Collected data
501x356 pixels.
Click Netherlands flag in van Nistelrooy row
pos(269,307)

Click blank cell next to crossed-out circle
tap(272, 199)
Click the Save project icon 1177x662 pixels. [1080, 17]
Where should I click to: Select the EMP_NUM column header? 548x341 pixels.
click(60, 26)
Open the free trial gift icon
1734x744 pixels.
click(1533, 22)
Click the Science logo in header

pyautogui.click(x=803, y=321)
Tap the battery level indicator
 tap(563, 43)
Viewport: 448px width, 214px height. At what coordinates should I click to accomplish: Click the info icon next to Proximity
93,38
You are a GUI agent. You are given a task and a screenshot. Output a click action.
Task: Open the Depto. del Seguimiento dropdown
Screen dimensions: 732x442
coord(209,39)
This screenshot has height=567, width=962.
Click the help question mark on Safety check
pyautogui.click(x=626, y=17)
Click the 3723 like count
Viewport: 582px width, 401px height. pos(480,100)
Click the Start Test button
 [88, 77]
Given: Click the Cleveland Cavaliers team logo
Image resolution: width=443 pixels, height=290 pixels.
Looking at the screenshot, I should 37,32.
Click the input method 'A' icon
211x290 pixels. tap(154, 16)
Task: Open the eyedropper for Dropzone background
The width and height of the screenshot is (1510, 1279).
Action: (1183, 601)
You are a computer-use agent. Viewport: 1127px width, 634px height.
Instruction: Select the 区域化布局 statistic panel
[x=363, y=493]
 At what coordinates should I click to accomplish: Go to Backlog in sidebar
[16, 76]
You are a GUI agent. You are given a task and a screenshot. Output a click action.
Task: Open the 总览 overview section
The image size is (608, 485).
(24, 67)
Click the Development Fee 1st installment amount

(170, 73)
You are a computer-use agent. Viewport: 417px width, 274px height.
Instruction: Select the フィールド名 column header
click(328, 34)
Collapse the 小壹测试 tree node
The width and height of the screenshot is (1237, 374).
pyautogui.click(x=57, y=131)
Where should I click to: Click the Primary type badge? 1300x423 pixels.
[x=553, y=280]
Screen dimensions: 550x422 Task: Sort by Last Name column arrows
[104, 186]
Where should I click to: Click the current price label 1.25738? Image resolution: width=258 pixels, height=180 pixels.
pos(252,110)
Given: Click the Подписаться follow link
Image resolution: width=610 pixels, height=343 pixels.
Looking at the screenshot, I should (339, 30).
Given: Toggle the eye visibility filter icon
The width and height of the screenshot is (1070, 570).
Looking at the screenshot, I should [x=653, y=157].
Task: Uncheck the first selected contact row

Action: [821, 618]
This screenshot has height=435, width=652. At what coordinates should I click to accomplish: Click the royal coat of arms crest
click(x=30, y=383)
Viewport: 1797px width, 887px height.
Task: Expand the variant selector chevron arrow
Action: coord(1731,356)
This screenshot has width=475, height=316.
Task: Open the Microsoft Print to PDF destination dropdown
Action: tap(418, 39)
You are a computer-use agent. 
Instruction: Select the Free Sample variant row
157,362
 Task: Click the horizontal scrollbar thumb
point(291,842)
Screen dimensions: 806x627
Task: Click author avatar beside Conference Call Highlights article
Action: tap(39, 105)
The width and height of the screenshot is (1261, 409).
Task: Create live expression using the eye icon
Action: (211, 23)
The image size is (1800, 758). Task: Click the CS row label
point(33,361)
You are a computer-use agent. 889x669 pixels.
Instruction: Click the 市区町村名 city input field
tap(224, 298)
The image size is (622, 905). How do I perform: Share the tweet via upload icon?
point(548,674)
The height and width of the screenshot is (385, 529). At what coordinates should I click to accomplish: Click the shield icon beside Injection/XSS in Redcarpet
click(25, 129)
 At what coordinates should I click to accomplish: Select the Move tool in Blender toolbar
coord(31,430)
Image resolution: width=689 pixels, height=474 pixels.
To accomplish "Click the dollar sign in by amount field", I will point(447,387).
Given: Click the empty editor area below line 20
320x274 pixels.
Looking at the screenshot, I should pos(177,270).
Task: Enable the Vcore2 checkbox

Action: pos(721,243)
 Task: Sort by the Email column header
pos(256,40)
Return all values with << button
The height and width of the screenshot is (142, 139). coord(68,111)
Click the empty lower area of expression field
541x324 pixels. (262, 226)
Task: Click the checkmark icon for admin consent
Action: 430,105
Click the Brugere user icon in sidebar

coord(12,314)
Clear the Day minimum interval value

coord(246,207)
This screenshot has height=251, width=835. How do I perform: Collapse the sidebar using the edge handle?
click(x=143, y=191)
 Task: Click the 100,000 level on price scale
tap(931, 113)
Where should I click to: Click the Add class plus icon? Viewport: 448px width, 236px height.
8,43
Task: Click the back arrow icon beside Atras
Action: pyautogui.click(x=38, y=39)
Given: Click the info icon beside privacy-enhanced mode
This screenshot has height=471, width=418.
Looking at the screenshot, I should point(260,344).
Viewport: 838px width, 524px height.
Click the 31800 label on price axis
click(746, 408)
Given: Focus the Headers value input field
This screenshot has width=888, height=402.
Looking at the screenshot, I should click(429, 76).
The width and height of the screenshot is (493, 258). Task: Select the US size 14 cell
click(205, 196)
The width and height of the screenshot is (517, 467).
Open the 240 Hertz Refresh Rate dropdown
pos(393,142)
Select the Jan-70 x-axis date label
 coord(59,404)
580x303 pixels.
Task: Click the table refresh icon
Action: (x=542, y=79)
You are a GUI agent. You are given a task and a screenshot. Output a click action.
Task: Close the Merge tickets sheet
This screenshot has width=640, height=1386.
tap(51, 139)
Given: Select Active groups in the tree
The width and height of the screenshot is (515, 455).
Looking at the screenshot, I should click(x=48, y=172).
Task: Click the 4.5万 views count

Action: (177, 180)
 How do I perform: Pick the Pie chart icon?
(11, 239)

→ **PROMPT**: Precisely as given, transcribe all of the entries above.

→ **RESULT BELOW**:
501x356 pixels.
Click Netherlands flag in van Nistelrooy row
pos(269,307)

Click blank cell next to crossed-out circle
tap(272, 199)
Click the Save project icon 1177x662 pixels. [1080, 17]
Where should I click to: Select the EMP_NUM column header? 548x341 pixels.
click(60, 26)
Open the free trial gift icon
1734x744 pixels.
click(1533, 22)
Click the Science logo in header

pyautogui.click(x=803, y=321)
Tap the battery level indicator
 tap(563, 43)
Viewport: 448px width, 214px height. At what coordinates should I click to accomplish: Click the info icon next to Proximity
93,38
You are a GUI agent. You are given a task and a screenshot. Output a click action.
Task: Open the Depto. del Seguimiento dropdown
Screen dimensions: 732x442
coord(209,39)
This screenshot has height=567, width=962.
Click the help question mark on Safety check
pyautogui.click(x=626, y=17)
Click the 3723 like count
Viewport: 582px width, 401px height. pos(480,100)
Click the Start Test button
 [88, 77]
Given: Click the Cleveland Cavaliers team logo
Image resolution: width=443 pixels, height=290 pixels.
Looking at the screenshot, I should 37,32.
Click the input method 'A' icon
211x290 pixels. tap(154, 16)
Task: Open the eyedropper for Dropzone background
The width and height of the screenshot is (1510, 1279).
Action: (1183, 601)
You are a computer-use agent. Viewport: 1127px width, 634px height.
Instruction: Select the 区域化布局 statistic panel
[x=363, y=493]
 At what coordinates should I click to accomplish: Go to Backlog in sidebar
[16, 76]
You are a GUI agent. You are given a task and a screenshot. Output a click action.
Task: Open the 总览 overview section
The image size is (608, 485).
(24, 67)
Click the Development Fee 1st installment amount

(170, 73)
You are a computer-use agent. Viewport: 417px width, 274px height.
Instruction: Select the フィールド名 column header
click(328, 34)
Collapse the 小壹测试 tree node
The width and height of the screenshot is (1237, 374).
pyautogui.click(x=57, y=131)
Where should I click to: Click the Primary type badge? 1300x423 pixels.
[x=553, y=280]
Screen dimensions: 550x422 Task: Sort by Last Name column arrows
[104, 186]
Where should I click to: Click the current price label 1.25738? Image resolution: width=258 pixels, height=180 pixels.
pos(252,110)
Given: Click the Подписаться follow link
Image resolution: width=610 pixels, height=343 pixels.
Looking at the screenshot, I should (339, 30).
Given: Toggle the eye visibility filter icon
The width and height of the screenshot is (1070, 570).
Looking at the screenshot, I should [x=653, y=157].
Task: Uncheck the first selected contact row

Action: [821, 618]
This screenshot has height=435, width=652. At what coordinates should I click to accomplish: Click the royal coat of arms crest
click(x=30, y=383)
Viewport: 1797px width, 887px height.
Task: Expand the variant selector chevron arrow
Action: coord(1731,356)
This screenshot has width=475, height=316.
Task: Open the Microsoft Print to PDF destination dropdown
Action: tap(418, 39)
You are a computer-use agent. 
Instruction: Select the Free Sample variant row
157,362
 Task: Click the horizontal scrollbar thumb
point(291,842)
Screen dimensions: 806x627
Task: Click author avatar beside Conference Call Highlights article
Action: tap(39, 105)
The width and height of the screenshot is (1261, 409).
Task: Create live expression using the eye icon
Action: (211, 23)
The image size is (1800, 758). Task: Click the CS row label
point(33,361)
You are a computer-use agent. 889x669 pixels.
Instruction: Click the 市区町村名 city input field
tap(224, 298)
The image size is (622, 905). How do I perform: Share the tweet via upload icon?
point(548,674)
The height and width of the screenshot is (385, 529). At what coordinates should I click to accomplish: Click the shield icon beside Injection/XSS in Redcarpet
click(25, 129)
 At what coordinates should I click to accomplish: Select the Move tool in Blender toolbar
coord(31,430)
Image resolution: width=689 pixels, height=474 pixels.
To accomplish "Click the dollar sign in by amount field", I will point(447,387).
Given: Click the empty editor area below line 20
320x274 pixels.
Looking at the screenshot, I should pos(177,270).
Task: Enable the Vcore2 checkbox

Action: pos(721,243)
 Task: Sort by the Email column header
pos(256,40)
Return all values with << button
The height and width of the screenshot is (142, 139). coord(68,111)
Click the empty lower area of expression field
541x324 pixels. (262, 226)
Task: Click the checkmark icon for admin consent
Action: 430,105
Click the Brugere user icon in sidebar

coord(12,314)
Clear the Day minimum interval value

coord(246,207)
This screenshot has height=251, width=835. How do I perform: Collapse the sidebar using the edge handle?
click(x=143, y=191)
 Task: Click the 100,000 level on price scale
tap(931, 113)
Where should I click to: Click the Add class plus icon? Viewport: 448px width, 236px height.
8,43
Task: Click the back arrow icon beside Atras
Action: pyautogui.click(x=38, y=39)
Given: Click the info icon beside privacy-enhanced mode
This screenshot has height=471, width=418.
Looking at the screenshot, I should point(260,344).
Viewport: 838px width, 524px height.
Click the 31800 label on price axis
click(746, 408)
Given: Focus the Headers value input field
This screenshot has width=888, height=402.
Looking at the screenshot, I should click(429, 76).
The width and height of the screenshot is (493, 258). Task: Select the US size 14 cell
click(205, 196)
The width and height of the screenshot is (517, 467).
Open the 240 Hertz Refresh Rate dropdown
pos(393,142)
Select the Jan-70 x-axis date label
 coord(59,404)
580x303 pixels.
Task: Click the table refresh icon
Action: (x=542, y=79)
You are a GUI agent. You are given a task and a screenshot. Output a click action.
Task: Close the Merge tickets sheet
This screenshot has width=640, height=1386.
tap(51, 139)
Given: Select Active groups in the tree
The width and height of the screenshot is (515, 455).
Looking at the screenshot, I should click(x=48, y=172).
Task: Click the 4.5万 views count

Action: (177, 180)
 How do I perform: Pick the Pie chart icon?
(11, 239)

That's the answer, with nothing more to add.